Cheikh Dia : Le Président Emmanuel Macron a visité la Mauritanie durant le dernier sommet de l’Union et dans une déclaration il a félicité le président mauritanien Mohamed Ould Abdel Aziz pour les efforts déployés dans la lutte contre le terrorisme avec une mention honorable. En tant qu’analyste des questions africaines, quelle lecture faites-vous de ces propos du Président Français?
Loup Viallet : La question est donc la suivante : y-a-t-il un arrangement entre les deux présidents pour que Mohamed Ould Abdel Aziz brigue un nouveau mandat en 2019 ? Il est en effet probable que le président français reconduise son soutien au régime mauritanien, dont l’autoritarisme joue comme une assurance-vie, puisqu’il paraît rassurer Emmanuel Macron. Ainsi les régimes autoritaires qui sont dénoncés par le « progressiste » Macron en Europe, sont tolérés, voire promus par le même Macron en Afrique !
Je crois surtout que le président français voudrait que les pays du G5 (Mauritanie, Burkina, Niger, Tchad, Mali) accélèrent leur coopération et leur engagement militaire au Sahel. Actuellement l’ordre et la sécurité y sont assurés conjointement avec les 4500 soldats français encore mobilisés dans l’opération Barkhane. Mais celle-ci est en cours depuis août 2014 et le départ des troupes n’est pas à l’ordre du jour. Seule l’émergence d’une force permanente exclusivement sahélienne pourrait provoquer la démobilisation de Barkhane et éviter un enlisement de nos troupes dans la région. Mais il semble que nous en sommes très loin. Il faudra s’y prendre autrement.
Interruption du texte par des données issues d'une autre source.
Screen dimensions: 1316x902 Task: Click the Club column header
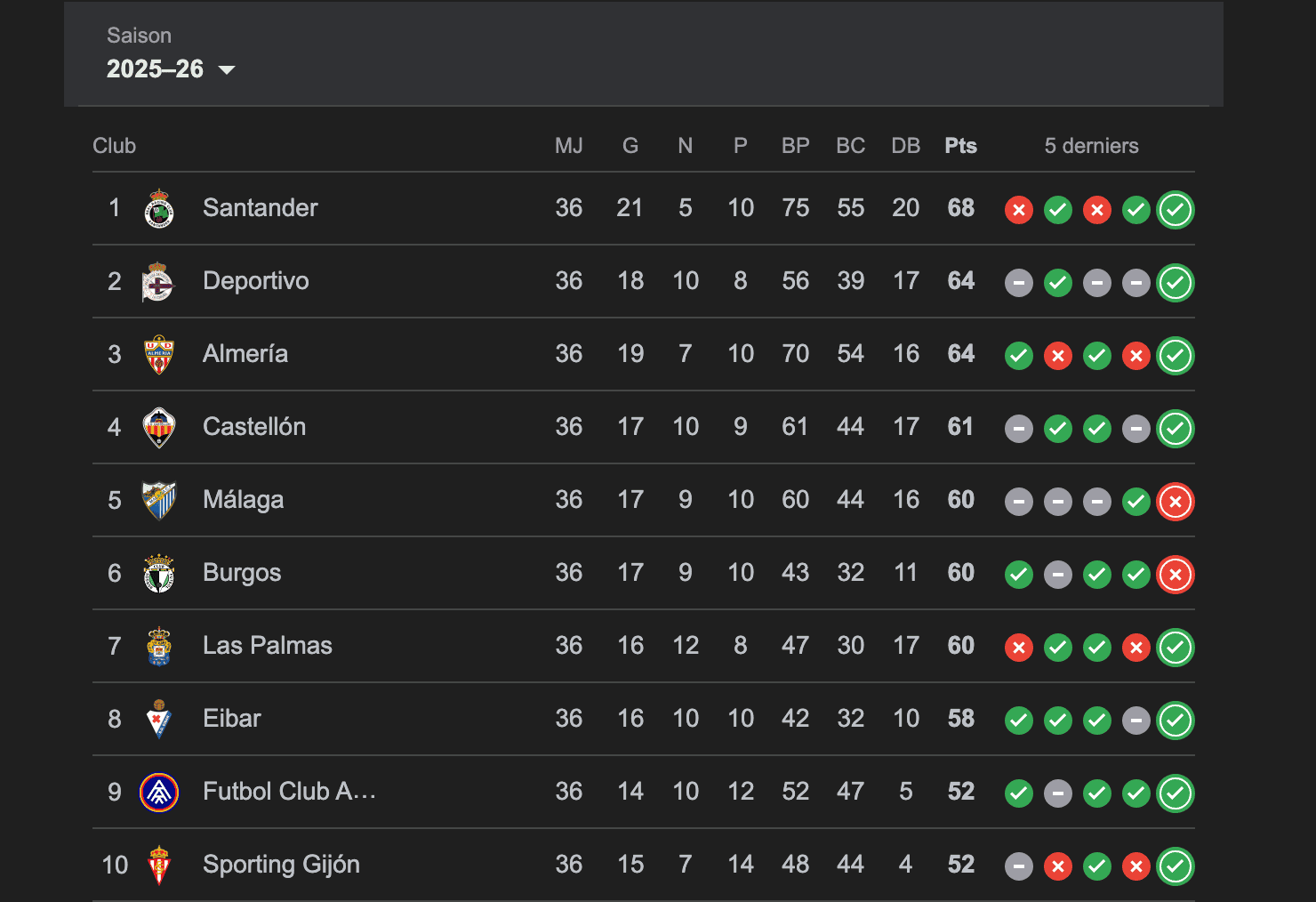click(115, 146)
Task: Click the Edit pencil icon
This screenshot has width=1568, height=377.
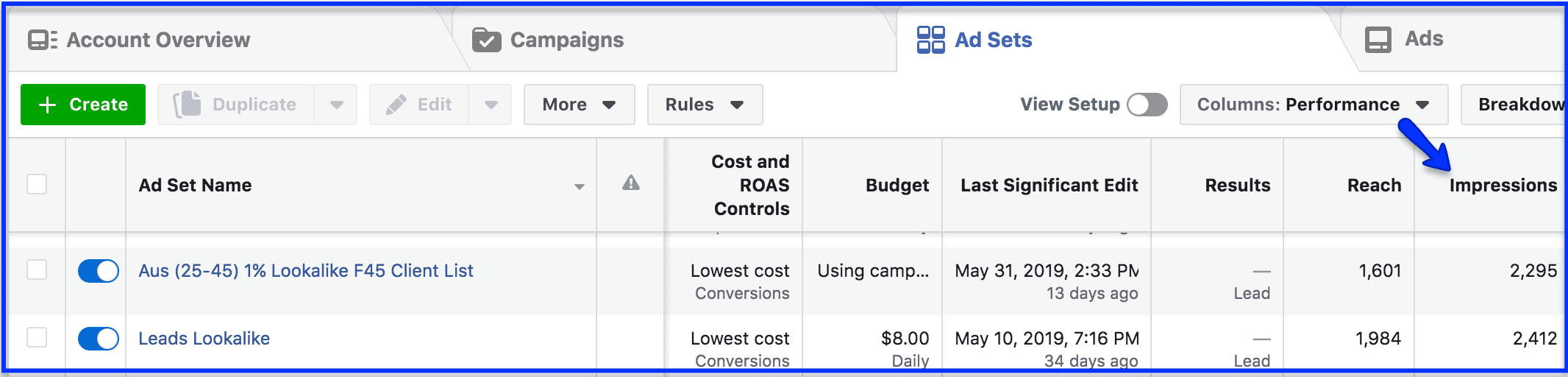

Et puis est-ce vraiment raisonnable de faire une confiance absolue au président Aziz ? Certes, les frontières de la Mauritanie sont bien protégées et Nouakchott est sans pitié envers les terroristes djihadistes salafistes qui veulent instaurer des califats mafieux au Sahel. Mais le chef d’État mauritanien joue peut-être sur plusieurs tableaux et paraît spécialiste dans l’art de raconter à chacun ce qu’il veut entendre. Je m’inquiète d’une ambiguïté ou plutôt d’une schizophrénie du pouvoir mauritanien, qui cherche à tenir un équilibre impossible entre ses principaux alliés, fournisseurs et bailleurs de fonds qui ne partagent ni les mêmes objectifs politiques ni les mêmes mœurs : la France et l’Europe d’un côté, l’Arabie Saoudite et le Koweït de l’autre. Ce grand écart entre les influences européenne et moyen-orientale que pratique la Mauritanie me semble hautement risqué et l’empêche sans doute de jouer un plus grand rôle en Afrique, dans sa région et sur son continent.